DDDR-09. TARGETED DYSREGULATION OF SPHINGOLIPID RHEOSTAT BALANCE IN IDH1MUT GLIOMAS TRIGGERS PRO-APOPTOTIC METABOLIC AND SIGNALING ACTIVITY

Abstract

Abstract BACKGROUND IDHwt gliomas exhibit sphingolipid rheostat balance that permits tumors to evade apoptosis by elevating the sphingosine-1-phosphate (S1P)-to-ceramide ratio. Overexpression of sphingosine kinase (SPHK) and consequent accumulation of S1P contribute to progression, chemoresistance, migration, and metastasis in malignant glioblastoma (GBM). We discovered that IDH1mut gliomas present a characteristic sphingolipid rheostat in which pro-apoptotic ceramides and sphingosines are elevated over oncopotent S1P. This characteristic involves inherent silencing of the SPHK2; obliging spheroids to rely on SPHK1 exclusively. We postulated that targeting this unique metabolic vulnerability would abrogate the growth-promoting and anti-apoptotic effects of S1P. METHODS IDH1mut glioma cell lines (TS603, BT142 & NCH1681) and empty vector-induced normal human astrocytes (NHAEV) were cultured and treated with a combination of SPHK1 inhibitor, N,N-dimethylsphingosine and C17-sphingosine to dysregulate sphingolipid rheostat. Biostatic response (i.e., IC50) was measured via spectrophotometric assay. Metabolic and signaling mechanisms were investigated by LC-MS lipidomic and RNA sequencing analysis. Mechanism of apoptosis was determined via western-blotting.

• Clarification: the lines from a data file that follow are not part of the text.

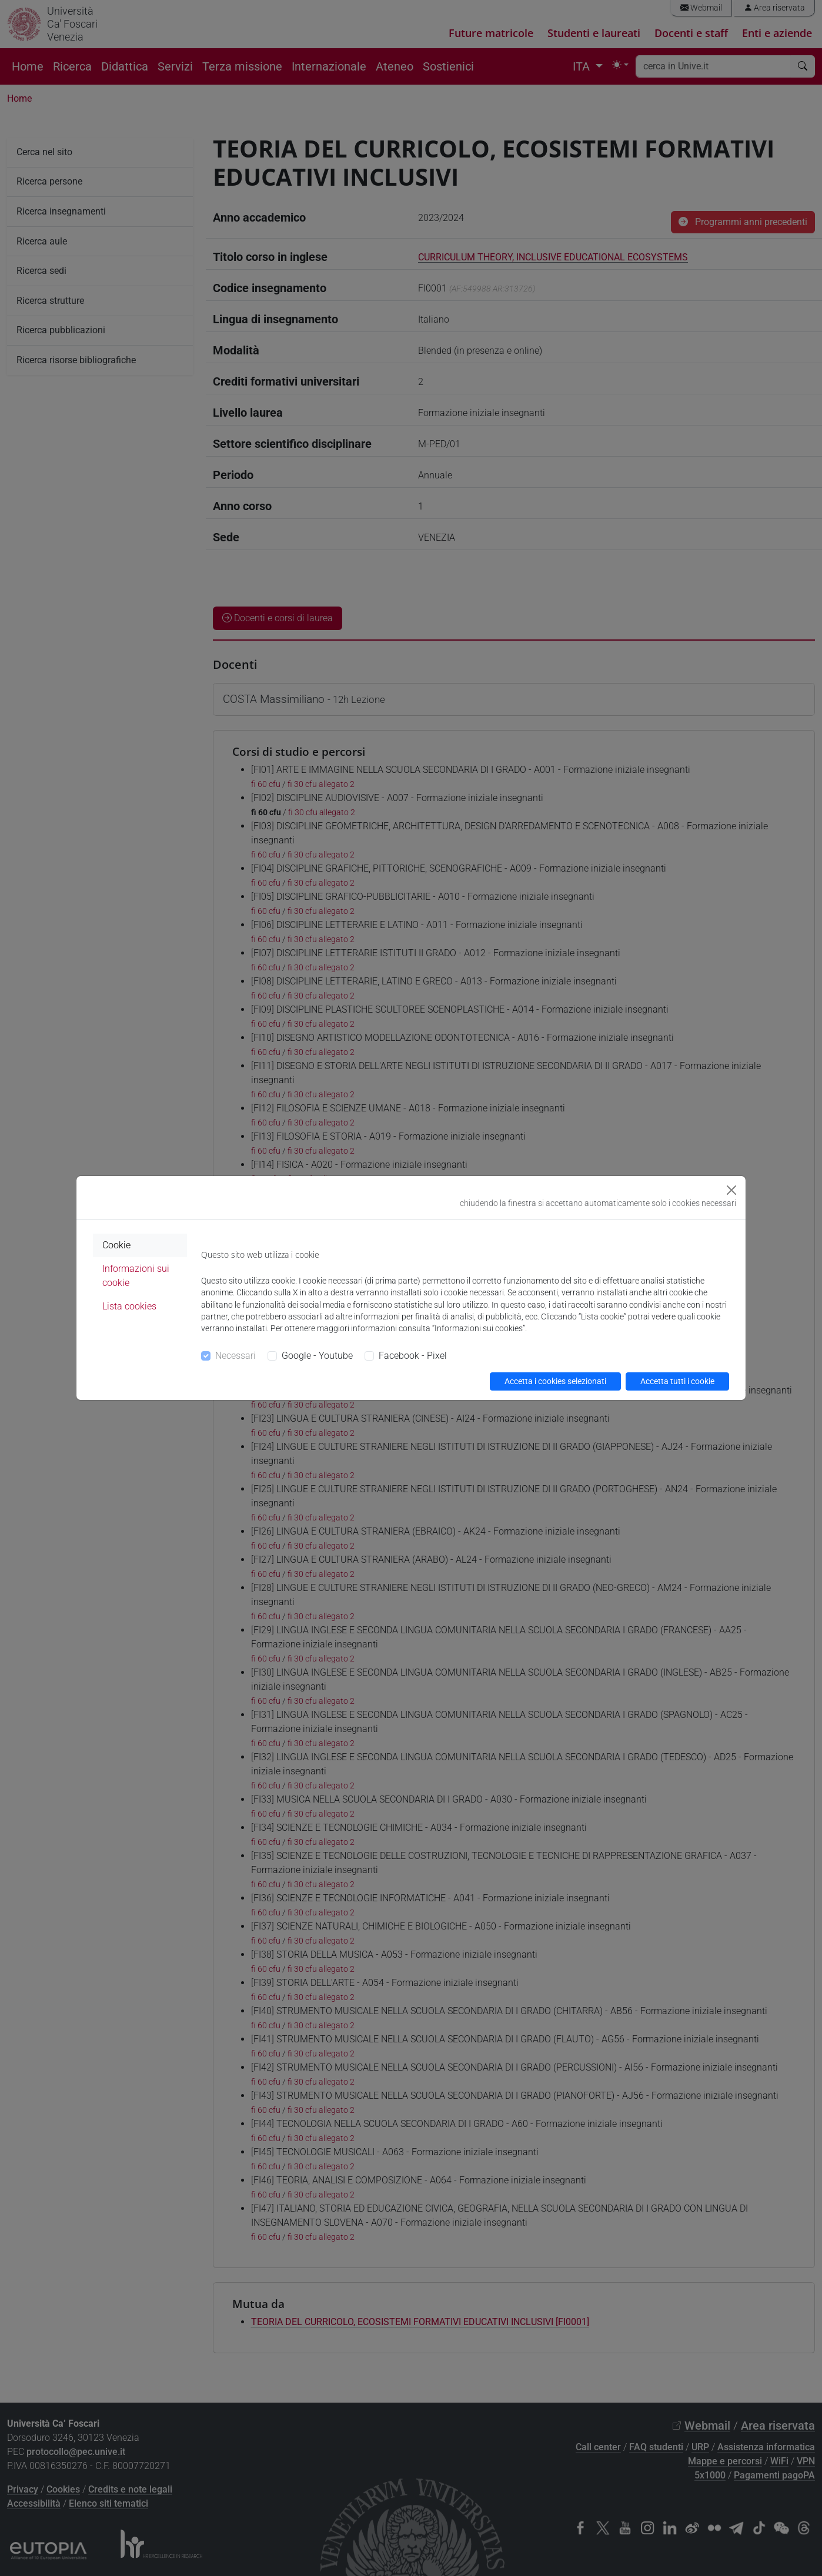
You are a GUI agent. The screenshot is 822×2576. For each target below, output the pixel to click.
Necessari (235, 1355)
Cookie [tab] (116, 1245)
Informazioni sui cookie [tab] (135, 1275)
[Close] (731, 1190)
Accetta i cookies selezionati (555, 1381)
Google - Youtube (317, 1355)
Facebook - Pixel (413, 1355)
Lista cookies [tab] (129, 1306)
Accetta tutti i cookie (677, 1381)
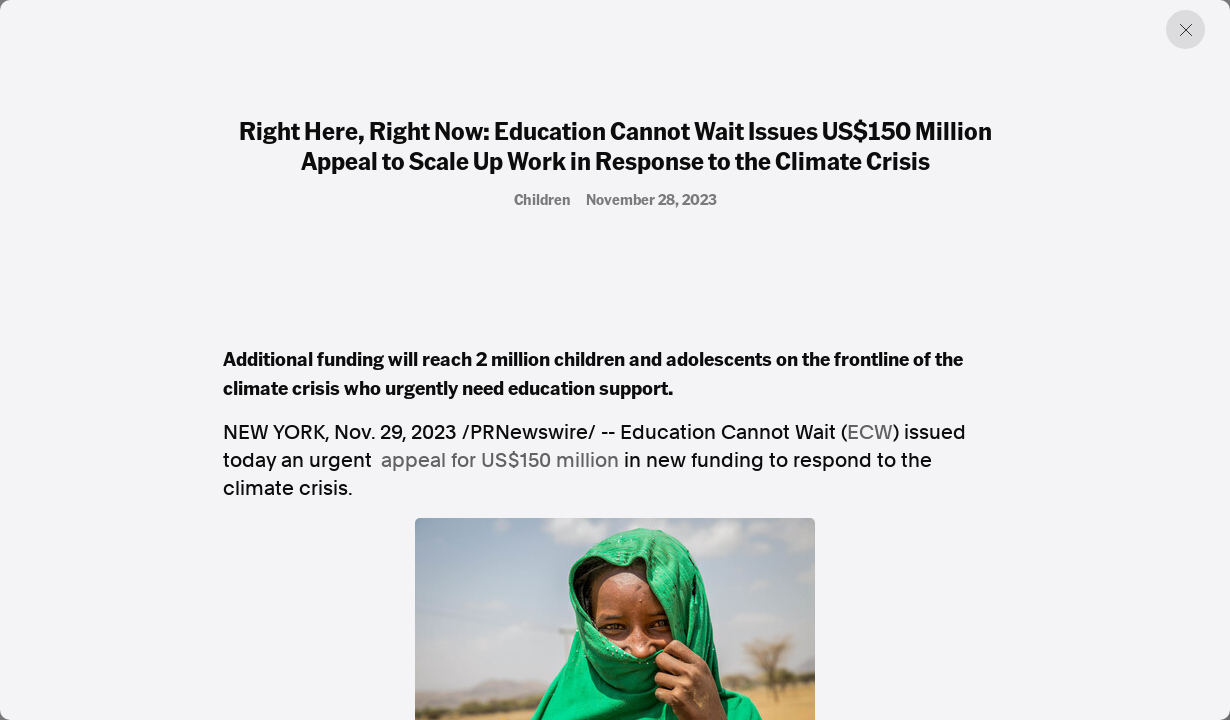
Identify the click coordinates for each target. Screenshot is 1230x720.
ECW (870, 432)
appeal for (500, 460)
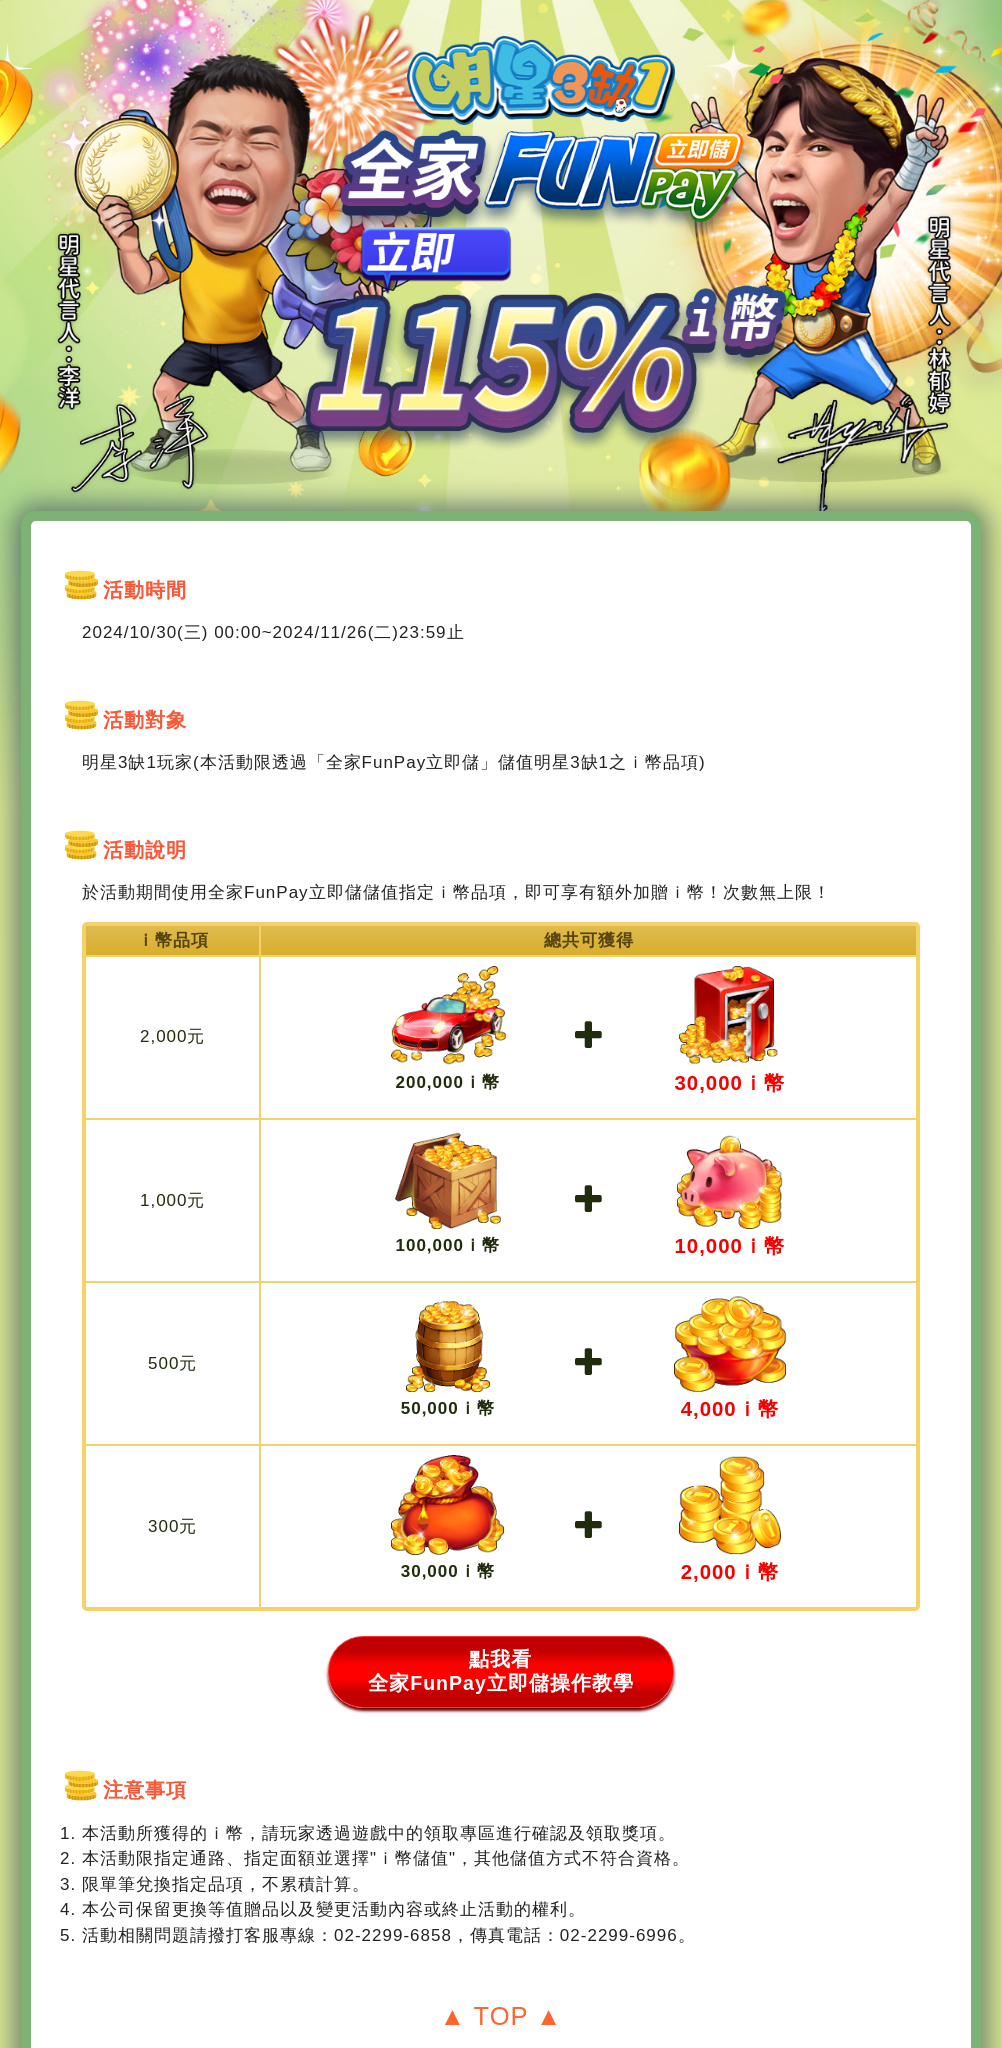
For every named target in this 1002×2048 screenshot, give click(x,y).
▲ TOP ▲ (501, 1985)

RESULTS Following combination treatment, a global increase in ceramides, sphingosines, and their derivatives over S1P was detected in the sphingolipid rheostat. A decline in growth-promoting MAPK signaling enzymes and elevation of enzymes indicative of mitochondria-driven apoptosis occurred. Elevation of TNFα-related regulatory enzymes (NR1H3, MYLIP, INSIG, ABCA1) negatively impacted cholesterol homeostasis along with catalytic enzymes involved in cholesterol (and isoprenoid) biosynthesis. The effective concentration against IDH1mut spheroids was not cytotoxic to NHA spheroids. CONCLUSION The combination treatment potentiated a pro-apoptotic shift in sphingolipidome and revealed a novel mechanism of drug action involving concomitant global attenuation of cholesterol metabolism. While previous studies reported that decreasing cholesterol in gliomas compromises viability and induces apoptosis a link between cholesterol and sphingolipid metabolism remains unknown. Our data demonstrated that targeting sphingolipid rheostat triggers a cascade of pro-apoptotic signaling and metabolic activity that lower the threshold for apoptosis in IDHmut gliomas.